Recorded data:

= Beginning of Section =

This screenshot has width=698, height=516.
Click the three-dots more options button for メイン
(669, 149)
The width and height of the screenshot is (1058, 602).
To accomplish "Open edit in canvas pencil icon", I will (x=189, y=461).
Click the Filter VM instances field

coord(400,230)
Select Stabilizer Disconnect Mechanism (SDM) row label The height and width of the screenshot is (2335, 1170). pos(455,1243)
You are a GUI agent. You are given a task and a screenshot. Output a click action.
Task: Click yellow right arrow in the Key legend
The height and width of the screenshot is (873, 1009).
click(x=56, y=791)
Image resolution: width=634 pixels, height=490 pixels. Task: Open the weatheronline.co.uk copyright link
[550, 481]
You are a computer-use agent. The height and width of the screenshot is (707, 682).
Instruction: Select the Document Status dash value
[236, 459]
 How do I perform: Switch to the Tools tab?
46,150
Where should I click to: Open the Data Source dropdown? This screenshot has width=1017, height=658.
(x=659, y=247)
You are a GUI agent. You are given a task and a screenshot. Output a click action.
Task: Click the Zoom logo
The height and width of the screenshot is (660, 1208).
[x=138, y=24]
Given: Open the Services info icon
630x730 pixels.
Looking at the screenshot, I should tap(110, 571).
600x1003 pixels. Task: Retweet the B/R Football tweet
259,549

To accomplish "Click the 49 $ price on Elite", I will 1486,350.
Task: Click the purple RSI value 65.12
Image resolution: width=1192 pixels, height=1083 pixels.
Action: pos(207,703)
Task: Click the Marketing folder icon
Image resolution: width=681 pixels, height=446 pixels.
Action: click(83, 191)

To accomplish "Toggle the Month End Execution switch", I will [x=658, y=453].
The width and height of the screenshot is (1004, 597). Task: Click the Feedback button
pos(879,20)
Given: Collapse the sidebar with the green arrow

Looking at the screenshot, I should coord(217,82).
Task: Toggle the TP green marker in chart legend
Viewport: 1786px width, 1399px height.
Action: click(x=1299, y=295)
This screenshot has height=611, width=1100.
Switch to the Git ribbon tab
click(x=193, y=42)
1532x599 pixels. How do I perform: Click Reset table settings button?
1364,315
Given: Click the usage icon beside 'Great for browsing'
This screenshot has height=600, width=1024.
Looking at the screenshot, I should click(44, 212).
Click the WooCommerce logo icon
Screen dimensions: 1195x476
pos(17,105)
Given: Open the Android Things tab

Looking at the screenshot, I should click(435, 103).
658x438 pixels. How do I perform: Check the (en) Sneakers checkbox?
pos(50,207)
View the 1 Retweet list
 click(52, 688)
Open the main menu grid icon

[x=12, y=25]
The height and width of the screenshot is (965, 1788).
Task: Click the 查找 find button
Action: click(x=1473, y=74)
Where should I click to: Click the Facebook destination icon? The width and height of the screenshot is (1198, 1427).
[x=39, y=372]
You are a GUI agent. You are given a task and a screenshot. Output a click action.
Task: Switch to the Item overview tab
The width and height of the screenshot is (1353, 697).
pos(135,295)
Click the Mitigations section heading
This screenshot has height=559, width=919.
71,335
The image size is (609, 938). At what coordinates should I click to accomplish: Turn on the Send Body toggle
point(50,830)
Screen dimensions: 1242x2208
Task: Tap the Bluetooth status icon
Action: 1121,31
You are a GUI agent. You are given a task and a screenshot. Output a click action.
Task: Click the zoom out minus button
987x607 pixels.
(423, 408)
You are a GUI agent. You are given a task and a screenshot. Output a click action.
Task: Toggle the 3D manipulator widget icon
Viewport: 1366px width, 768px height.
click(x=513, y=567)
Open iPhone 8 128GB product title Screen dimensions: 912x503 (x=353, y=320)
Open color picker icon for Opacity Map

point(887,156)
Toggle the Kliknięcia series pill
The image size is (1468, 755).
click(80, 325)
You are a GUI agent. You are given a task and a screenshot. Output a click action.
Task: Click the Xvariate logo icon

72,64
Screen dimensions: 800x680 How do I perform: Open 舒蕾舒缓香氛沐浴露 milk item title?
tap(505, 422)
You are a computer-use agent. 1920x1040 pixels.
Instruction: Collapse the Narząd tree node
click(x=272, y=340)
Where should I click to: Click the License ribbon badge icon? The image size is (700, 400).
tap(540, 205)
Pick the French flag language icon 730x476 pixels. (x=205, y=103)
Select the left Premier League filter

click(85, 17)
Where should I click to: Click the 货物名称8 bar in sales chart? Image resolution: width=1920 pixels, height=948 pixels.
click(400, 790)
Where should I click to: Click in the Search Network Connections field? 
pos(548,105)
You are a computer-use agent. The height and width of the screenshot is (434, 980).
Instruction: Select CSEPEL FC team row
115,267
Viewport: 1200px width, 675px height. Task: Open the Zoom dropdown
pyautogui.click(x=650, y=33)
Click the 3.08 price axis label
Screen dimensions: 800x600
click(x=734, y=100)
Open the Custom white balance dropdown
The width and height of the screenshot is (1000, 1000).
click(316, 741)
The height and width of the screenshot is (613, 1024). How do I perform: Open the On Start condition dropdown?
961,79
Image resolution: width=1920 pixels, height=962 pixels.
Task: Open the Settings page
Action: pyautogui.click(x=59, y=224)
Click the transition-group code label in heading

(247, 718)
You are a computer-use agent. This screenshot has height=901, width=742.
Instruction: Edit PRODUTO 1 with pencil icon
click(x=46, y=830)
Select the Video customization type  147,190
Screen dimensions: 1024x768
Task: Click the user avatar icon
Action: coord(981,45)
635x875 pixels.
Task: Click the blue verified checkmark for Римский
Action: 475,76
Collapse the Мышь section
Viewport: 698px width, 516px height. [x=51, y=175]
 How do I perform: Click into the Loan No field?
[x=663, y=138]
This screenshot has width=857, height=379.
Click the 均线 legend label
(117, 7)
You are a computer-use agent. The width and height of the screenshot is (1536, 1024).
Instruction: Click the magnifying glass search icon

= End of Section =

■ EXERCISE GOAL: Filter the records above for the string "will" and copy each matching line.

■ SOLUTION BELOW:
To accomplish "Open edit in canvas pencil icon", I will (x=189, y=461).
To accomplish "Click the 49 $ price on Elite", I will 1486,350.
To accomplish "Toggle the Month End Execution switch", I will [x=658, y=453].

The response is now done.